Wellek ist vor allem für das gemeinsam mit Austin Warren verfasste Werk Theorie der Literatur (1949) bekannt, eines der einflussreichsten Werke seiner Art im 20. Jahrhundert. Dieses Manifest für einen festen Methodenapparat der Literaturwissenschaft ist keiner literaturtheoretischen „Schule“ zuzuordnen, nahm aber viele Impulse textorientierter Ansätze wie des europäischen Strukturalismus, des Russischen Formalismus und des New Criticism auf.

Leben

René Wellek wurde am 22. August 1903 als ältester Sohn einer bürgerlichen Familie in Wien geboren. Sein jüngerer Bruder Albert Wellek (1904–1972) sollte später einer der Begründer der modernen Musikpsychologie werden; er war Professor für Psychologie in Mainz. Welleks Mutter Gabriele, geborene von Zelewsky, Tochter eines westpreußischen Adeligen polnischer Abstammung und einer Schweizerin, ließ ihren drei Kindern eine lutherisch geprägte Erziehung angedeihen.
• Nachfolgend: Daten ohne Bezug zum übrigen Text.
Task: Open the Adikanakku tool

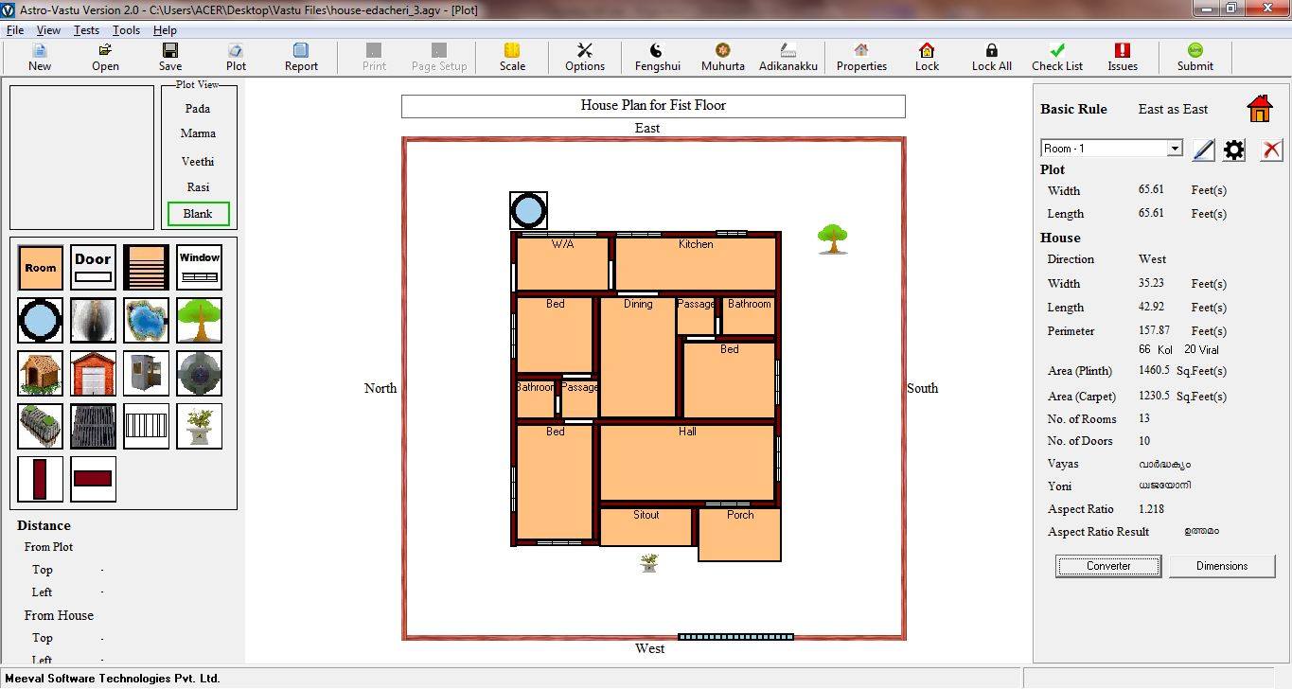Action: pos(788,56)
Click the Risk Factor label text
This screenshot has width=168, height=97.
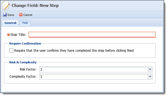pos(28,69)
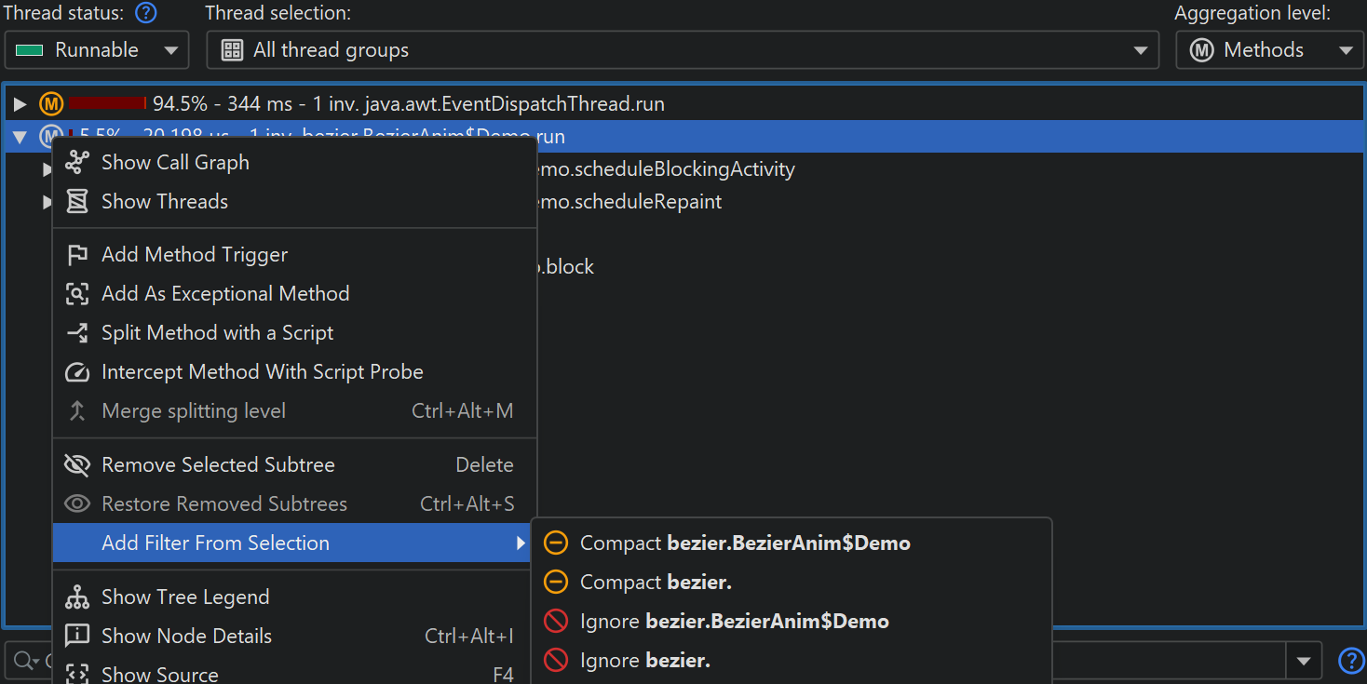Click the Show Call Graph icon
The image size is (1367, 684).
(x=77, y=163)
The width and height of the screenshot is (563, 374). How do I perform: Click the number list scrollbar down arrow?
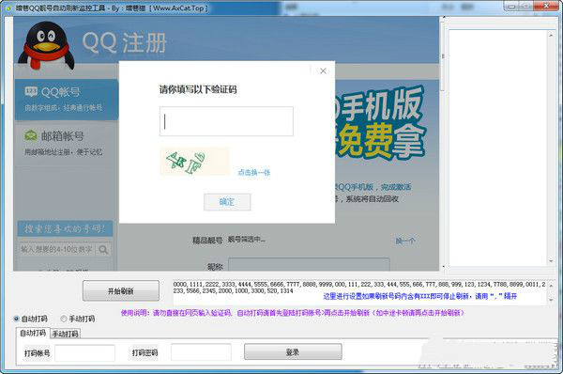(551, 300)
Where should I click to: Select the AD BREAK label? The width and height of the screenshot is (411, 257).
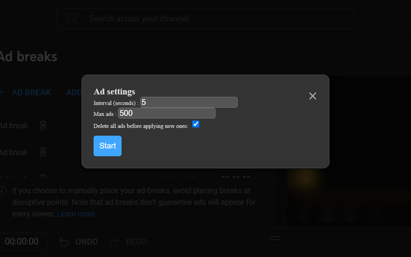click(31, 92)
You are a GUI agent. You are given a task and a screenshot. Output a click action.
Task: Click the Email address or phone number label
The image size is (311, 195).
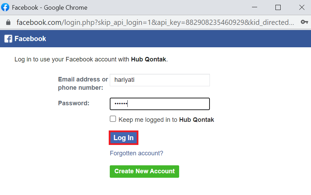(x=83, y=84)
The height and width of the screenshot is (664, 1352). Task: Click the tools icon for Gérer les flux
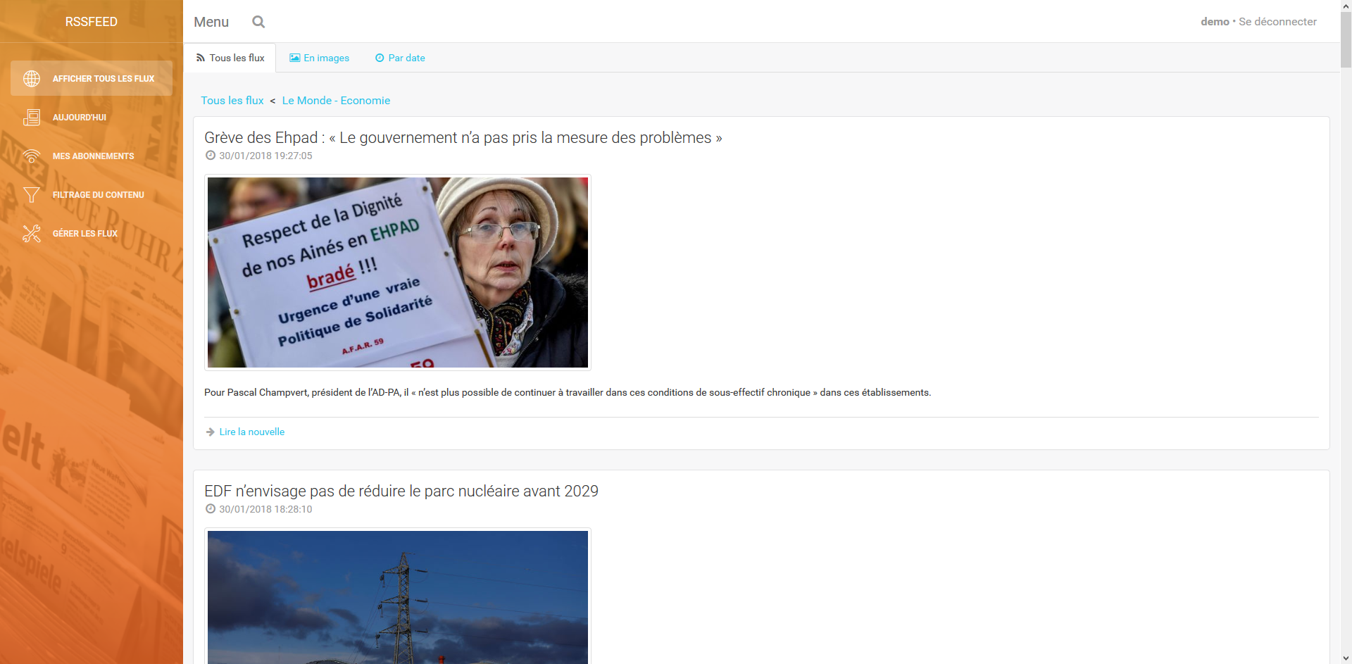[x=32, y=234]
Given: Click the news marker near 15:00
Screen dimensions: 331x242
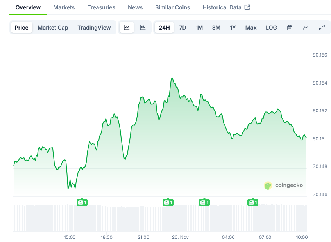Looking at the screenshot, I should pyautogui.click(x=82, y=202).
Sein Vater Bronislav Wellek war ein tschechischer Jurist, der zwar am Wiener Hof angestellt, aber dennoch ein glühender tschechischer Nationalist war. Unter anderem gab er dem österreichischen Ministerpräsidenten Freiherr von Beck Tschechisch-Unterricht. Wellek besuchte zunächst das Gymnasium in Währing. Nach dem Ende des Ersten Weltkriegs und dem Zusammenbruch Österreich-Ungarns zog die Familie nach Prag, die Hauptstadt der neu gegründeten Tschechoslowakei. Die Begeisterung für den ersten tschechischen Nationalstaat und insbesondere die Bewunderung für den Staatsgründer Tomáš Masaryk prägten Welleks politisches Bewusstsein nachhaltig.

Nach der Matura immatrikulierte er sich 1922 an der Karlsuniversität. Er besuchte vor allem Vorlesungen über deutsche und englische Literatur und promovierte 1926 mit einer Arbeit über das Verhältnis Thomas Carlyles zur Romantik. Nach einem kurzen Studienaufenthalt in Oxford ging er 1927 in die USA und forschte zunächst an der Princeton University. 1928 lehrte er Deutsch am Smith College, 1929–1930 wiederum in Princeton. Nach seiner Rückkehr nach Prag habilitierte er sich 1931 mit der Schrift Immanuel Kant in England: 1793–1838, einer Studie über die Kant-Rezeption der englischen Romantiker. 1932 heiratete er die Grundschullehrerin Olga Brodská.

In den folgenden Jahren lehrte Wellek als Privatdozent englische Sprache und Literatur. Er schrieb zudem zahlreiche Beiträge für verschiedene geisteswissenschaftlichen Publikationen. Folgenreich für Welleks Literaturverständnis war sein enger Kontakt mit dem Prager Linguistenzirkel um Roman Jakobson, zu dessen Zeitschrift Slovo a Slovesnost er regelmäßig Rezensionen und literaturwissenschaftliche Artikel beitrug. Zum sechsten Band der Travaux du Cercle Linguistique de Prague steuerte er 1936 den auf Englisch verfassten Aufsatz Theory of Literary History bei, der bereits den Kern seiner späteren theoretischen Arbeiten erkennen lässt. Diese Arbeit ist außerdem bemerkenswert, weil sie erstmals die Theorien des russischen Formalismus und den phänomenologischen Ansatz des Polen Roman Ingarden in den englischsprachigen Literaturdiskurs einführte.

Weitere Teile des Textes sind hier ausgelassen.